Task prompt
The answer must consist of every line from the data that holds the string "computer".

Data to use
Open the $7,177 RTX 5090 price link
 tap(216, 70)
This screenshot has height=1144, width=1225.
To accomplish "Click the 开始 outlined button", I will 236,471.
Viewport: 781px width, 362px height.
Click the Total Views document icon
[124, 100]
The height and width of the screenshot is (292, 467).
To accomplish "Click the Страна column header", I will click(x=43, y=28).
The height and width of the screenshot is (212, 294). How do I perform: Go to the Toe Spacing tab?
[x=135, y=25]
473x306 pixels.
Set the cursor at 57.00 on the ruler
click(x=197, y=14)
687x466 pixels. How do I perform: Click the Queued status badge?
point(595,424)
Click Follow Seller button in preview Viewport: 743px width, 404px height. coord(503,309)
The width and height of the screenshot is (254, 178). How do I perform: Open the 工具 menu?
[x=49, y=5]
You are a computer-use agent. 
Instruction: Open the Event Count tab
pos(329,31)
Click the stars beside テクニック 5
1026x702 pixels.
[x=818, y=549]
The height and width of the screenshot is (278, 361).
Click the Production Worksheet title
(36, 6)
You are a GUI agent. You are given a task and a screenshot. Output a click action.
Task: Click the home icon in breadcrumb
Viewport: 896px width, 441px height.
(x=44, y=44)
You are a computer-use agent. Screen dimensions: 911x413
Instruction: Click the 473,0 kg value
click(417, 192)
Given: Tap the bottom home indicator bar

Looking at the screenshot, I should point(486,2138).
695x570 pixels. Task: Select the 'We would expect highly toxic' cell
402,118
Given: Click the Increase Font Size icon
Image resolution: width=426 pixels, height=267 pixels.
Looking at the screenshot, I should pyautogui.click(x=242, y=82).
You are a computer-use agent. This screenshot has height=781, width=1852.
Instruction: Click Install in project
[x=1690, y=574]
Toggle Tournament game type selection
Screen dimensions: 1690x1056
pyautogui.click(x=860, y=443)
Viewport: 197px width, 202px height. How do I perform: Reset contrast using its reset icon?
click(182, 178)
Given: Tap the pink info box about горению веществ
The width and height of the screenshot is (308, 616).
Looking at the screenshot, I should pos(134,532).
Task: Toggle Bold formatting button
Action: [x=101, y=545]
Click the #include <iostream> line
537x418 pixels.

Expected answer
You are a computer-use agent. 
You are a computer-use agent. Screen dimensions: 911x413
You are a computer-use agent. This screenshot has height=781, width=1852.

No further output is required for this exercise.